Should we use filtered and unfiltered, or some other descriptive title? Using legacy as a name instead of an adjective gets a bit confusing, and doesn't age well if it's still around when a third idea comes out.

Should we use RFC style language to improve semantic density?

Does it make sense to put numbered examples in an EXAMPLES section?

Putting macros in titles is discouraged per mdoc(7)

i'm open to other names for the "legacy" bridge configuration, but i'm not sure "unfiltered" really works: an "unfiltered bridge" is not a thing anyone knows about, so it's not very descriptive. "legacy" at least implies "this is the old way of doing it".

i would be open to something like "basic bridge" and "VLAN filtering bridge", except i don't really like "basic bridge", but perhaps there's another word we could use here?

unless we use that language in other manual pages (which i don't think we do?) i don't think that is more clear.
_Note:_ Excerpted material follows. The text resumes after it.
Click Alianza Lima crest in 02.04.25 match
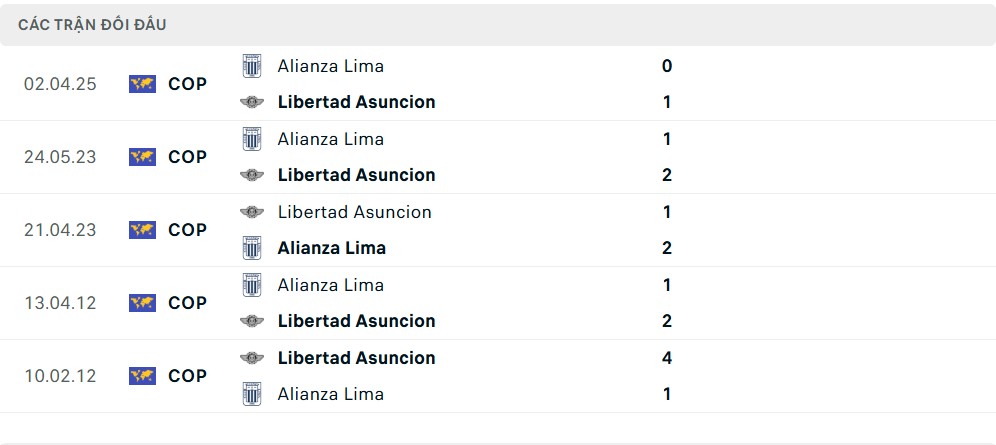 (x=252, y=66)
i thought about this and i really prefer having examples inline here, rather than referring to the EXAMPLES section, because it makes it easier for the reader to understand what's going on. trying to explain the configuration without being able to show actual ifconfig commands is quite difficult and ends up being more verbose and less explanatory, at least in my experience. but i'm open to other ways of doing this if you have a better suggestion.

noted, but then what is the preferred formatting here?
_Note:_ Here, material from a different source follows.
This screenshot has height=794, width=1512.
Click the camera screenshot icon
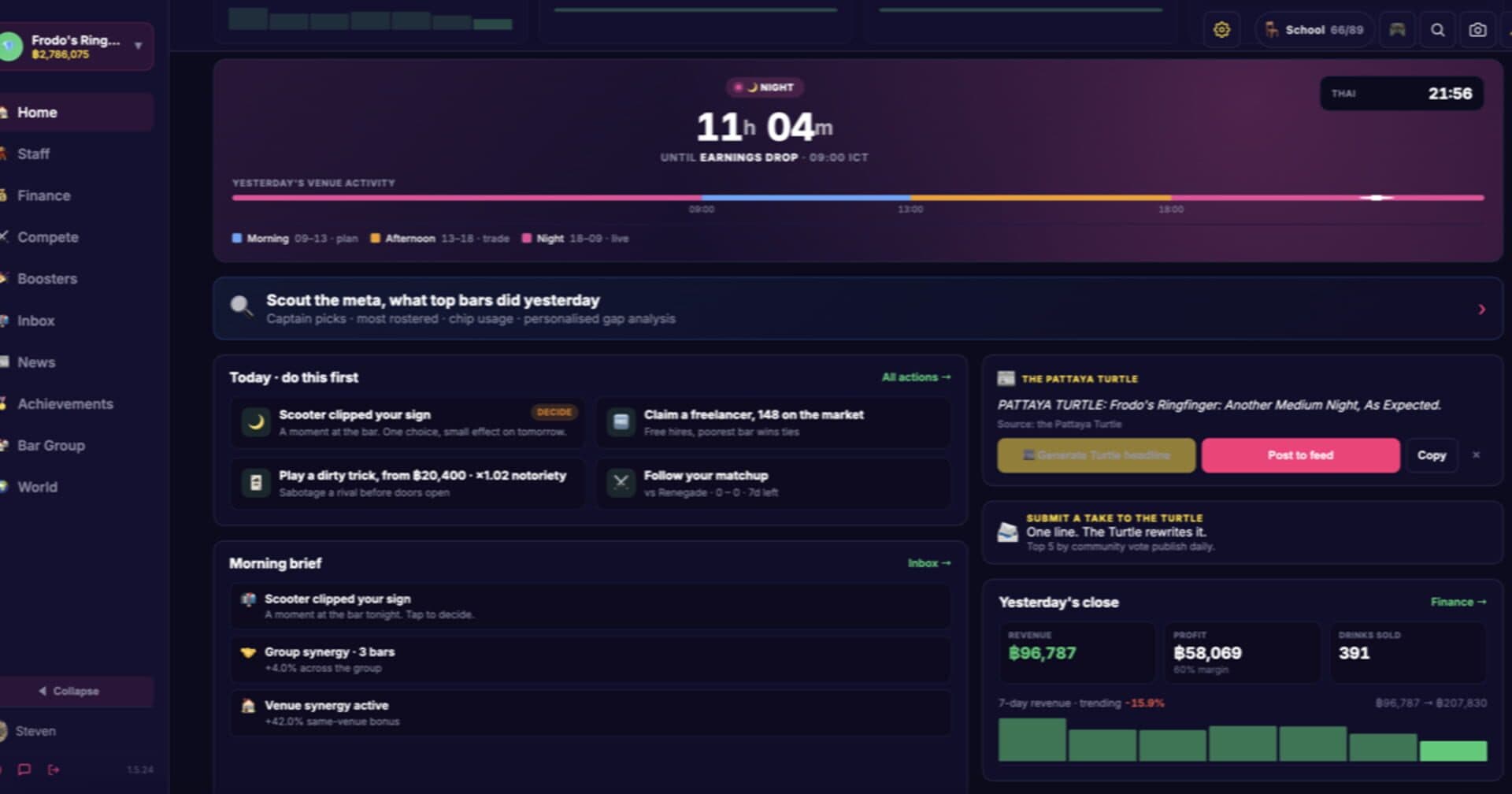coord(1477,30)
note to self: typo, "a separate STP instances"

I do not have any alternative names to propose but I think almost anything is better than legacy almost all the time.

Consider using an appositive instead of nested parentheticals. I think appositives always read more clearly than parentheticals, and especially nested parentheticals.
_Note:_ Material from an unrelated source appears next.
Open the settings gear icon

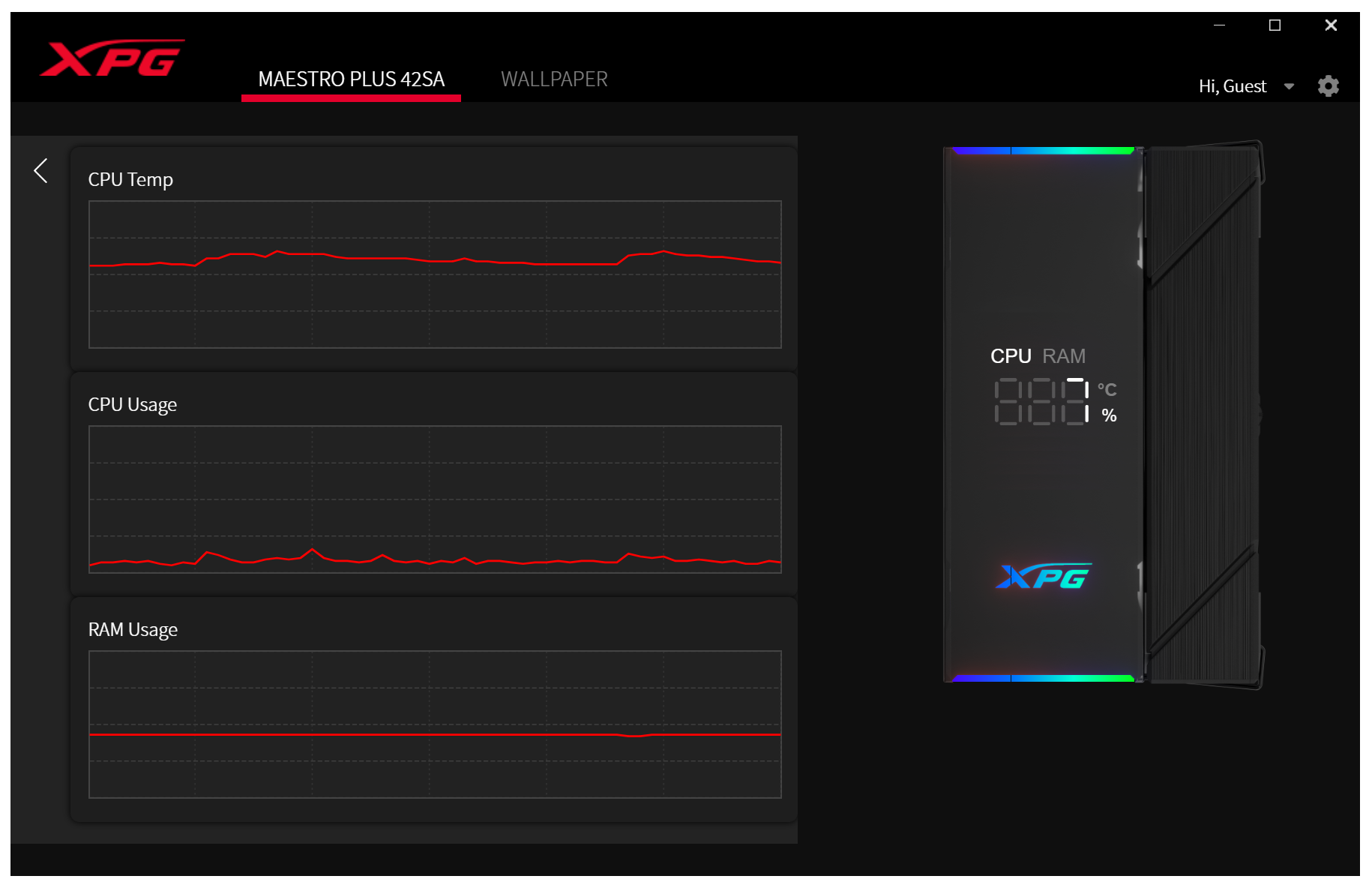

Titles shouldn't have cross-references. I'm not sure I understand this clearly, maybe not because of your writing but just because I'm not a network engineer, but maybe something like "Configuring VLAN-aware bridges" or
"Understanding bridge VLAN capture"?

Also consider using an appositive.

Almost all of this is well over my head except DMZ. Afaik DMZ is the first thing they teach you about networking.

since we never use the acronym again i've just removed it, and we can also remove "sometimes called" since this term comes from 802.1Q, so it's always called that.

this section is about a specific interaction between bridge(4) and vlan(4) in FreeBSD, not about VLANs in general, so i think that should be reflected in the title. i've changed it to use "if_bridge and if_vlan" to make that a bit more clear without using Xr.

the wording here was redundant, so i've changed it to simply say what it meant.

i think anyone reading this will know what a DMZ is, but that's a detail that isn't actually relevant to the example, so i've reworded it to talk about "isolated networks" instead.